Pour mettre en œuvre les très nombreuses actions d’adaptation des différents dispositifs français (Agenda 2030, Plan National d’adaptation au changement climatique, stratégie nationale bas carbone…) ou européens (Réseau Net Zero Cities, Climate City Contracts), la capacité à prioriser selon les spécificités des territoires est essentielle. En la matière, les données de référence que peut produire le Cerema (zones inondables, îlots de chaleur urbains, caractéristiques foncières ou immobilières…) sont précieuses pour tous.

Quel est le rôle de la normalisation sur ce sujet de la Ville durable et que dire de la position française ?

Les normes (ISO, CEN) structurent la conception, la gestion et l’évaluation des projets urbains, en capitalisant les bonnes pratiques. Au niveau européen, les innovations issues des programmes comme Horizon Europe s’inscrivent dans ce cadre pour une diffusion à grande échelle.
La commission Villes et territoires durables et intelligents de l’AFNOR apporte de façon prioritaire son soutien à deux chantiers menés par la France :

• La révision de la norme de management ISO 37101 à l’ISO TC 268 visant à améliorer son appropriabilité par les villes et la prise en compte des limites planétaires.

• Le jumeau numérique local au sein CEN TC 465 dans le cadre du mandat de normalisation de la commission européenne sur ce sujet.

Le modèle français et européen se distingue au niveau international. Il est fondé sur une planification démocratique, une organisation territoriale équilibrée, et une innovation responsable, alliant technologie, écologie et inclusion.

La France assure un véritable leadership en présidant les comités techniques sur les villes durables, la biodiversité, l’eau et l’économie circulaire. Cependant, ce leadership est mis à l’épreuve face à l’investissement massif de la Chine dans la normalisation internationale, qui promeut un modèle urbain différent.

Pour préserver cette influence, les acteurs français (administrations, collectivités, entreprises, associations) doivent s’impliquer activement dans les instances de normalisation européenne et internationale, en y apportant leur expertise terrain.

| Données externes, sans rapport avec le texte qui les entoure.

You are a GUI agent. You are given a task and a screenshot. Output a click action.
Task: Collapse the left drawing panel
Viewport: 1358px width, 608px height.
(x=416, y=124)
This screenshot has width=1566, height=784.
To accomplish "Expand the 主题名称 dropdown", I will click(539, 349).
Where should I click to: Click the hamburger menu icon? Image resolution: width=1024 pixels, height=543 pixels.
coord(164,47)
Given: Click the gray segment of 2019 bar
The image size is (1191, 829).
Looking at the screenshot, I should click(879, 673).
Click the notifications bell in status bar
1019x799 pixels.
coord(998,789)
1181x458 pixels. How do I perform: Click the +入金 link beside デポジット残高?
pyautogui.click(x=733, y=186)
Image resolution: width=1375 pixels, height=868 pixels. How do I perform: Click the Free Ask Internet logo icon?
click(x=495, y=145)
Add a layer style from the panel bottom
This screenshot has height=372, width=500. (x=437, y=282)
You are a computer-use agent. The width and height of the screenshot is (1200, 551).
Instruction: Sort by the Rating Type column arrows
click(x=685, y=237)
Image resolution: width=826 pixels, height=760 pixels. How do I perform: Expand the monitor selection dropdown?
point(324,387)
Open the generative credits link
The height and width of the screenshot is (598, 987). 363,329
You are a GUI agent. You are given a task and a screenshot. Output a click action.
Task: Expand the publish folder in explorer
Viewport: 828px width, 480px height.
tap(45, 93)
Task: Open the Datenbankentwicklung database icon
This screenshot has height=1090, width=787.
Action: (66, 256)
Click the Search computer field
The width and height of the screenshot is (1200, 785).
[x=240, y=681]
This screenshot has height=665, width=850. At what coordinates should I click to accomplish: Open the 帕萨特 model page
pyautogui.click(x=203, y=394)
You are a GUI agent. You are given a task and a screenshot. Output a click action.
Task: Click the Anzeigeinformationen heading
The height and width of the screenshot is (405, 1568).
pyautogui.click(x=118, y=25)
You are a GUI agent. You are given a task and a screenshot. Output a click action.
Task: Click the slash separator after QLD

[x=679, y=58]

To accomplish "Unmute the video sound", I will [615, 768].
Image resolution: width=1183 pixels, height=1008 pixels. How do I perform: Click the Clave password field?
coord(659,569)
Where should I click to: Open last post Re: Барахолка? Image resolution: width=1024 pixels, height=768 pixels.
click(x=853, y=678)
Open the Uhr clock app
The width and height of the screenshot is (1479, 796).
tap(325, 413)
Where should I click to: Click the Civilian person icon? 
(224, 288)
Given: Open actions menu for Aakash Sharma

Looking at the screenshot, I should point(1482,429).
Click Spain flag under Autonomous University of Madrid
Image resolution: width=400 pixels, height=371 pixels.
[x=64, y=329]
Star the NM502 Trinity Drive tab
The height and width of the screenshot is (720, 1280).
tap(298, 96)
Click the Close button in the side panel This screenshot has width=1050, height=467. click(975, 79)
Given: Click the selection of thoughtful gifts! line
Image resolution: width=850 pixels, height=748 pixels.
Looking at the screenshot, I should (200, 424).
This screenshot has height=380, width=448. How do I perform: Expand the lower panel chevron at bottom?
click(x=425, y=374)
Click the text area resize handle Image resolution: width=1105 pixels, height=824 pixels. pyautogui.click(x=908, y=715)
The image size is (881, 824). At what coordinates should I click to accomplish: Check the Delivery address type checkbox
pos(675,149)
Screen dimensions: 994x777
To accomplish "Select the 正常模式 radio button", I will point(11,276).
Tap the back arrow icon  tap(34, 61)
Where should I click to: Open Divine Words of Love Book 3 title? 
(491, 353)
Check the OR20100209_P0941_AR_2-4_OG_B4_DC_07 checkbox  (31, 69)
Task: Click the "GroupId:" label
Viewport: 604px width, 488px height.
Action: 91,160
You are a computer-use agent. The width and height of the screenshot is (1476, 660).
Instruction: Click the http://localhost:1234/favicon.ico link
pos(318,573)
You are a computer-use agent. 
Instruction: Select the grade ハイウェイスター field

PB : La normalisation peut avoir un effet de levier important, sous réserve de renforcer la fonction qu’elle peut jouer dans l’organisation du développement des villes. Le « standard » qui ressort des travaux de normalisation est le fruit d’un travail entre partenaires et acteurs professionnels, l’expression d’une volonté de faciliter l’organisation transversale d’une démarche par le recours à des modalités d’organisation collectives. Au Cerema nous sommes attachés à produire des « normes » qui ne sont pas immédiatement contraignantes ou rigides mais bien au service de l’innovation territoriale et technique

La France pourrait ainsi mieux partager les avancées constatées sur les territoires et augmenter son influence sur la scène internationale, puisque de nombreux comités techniques internationaux d’élaboration des standards sont présidés par l’AFNOR et des acteurs français, notamment sur les sujets :

  • Villes et cités durables (ISO/TC 268),
  • Biodiversité (ISO/TC 331),
  • Économie circulaire (ISO/TC 323),
  • Management de l’Innovation (ISO/TC 279),
  • Aspects environnementaux, économiques et sociaux du bâti durable (ISO/TC 59/SC17),
  • Systèmes agroalimentaires pilotés par les données (ISO/TC 347)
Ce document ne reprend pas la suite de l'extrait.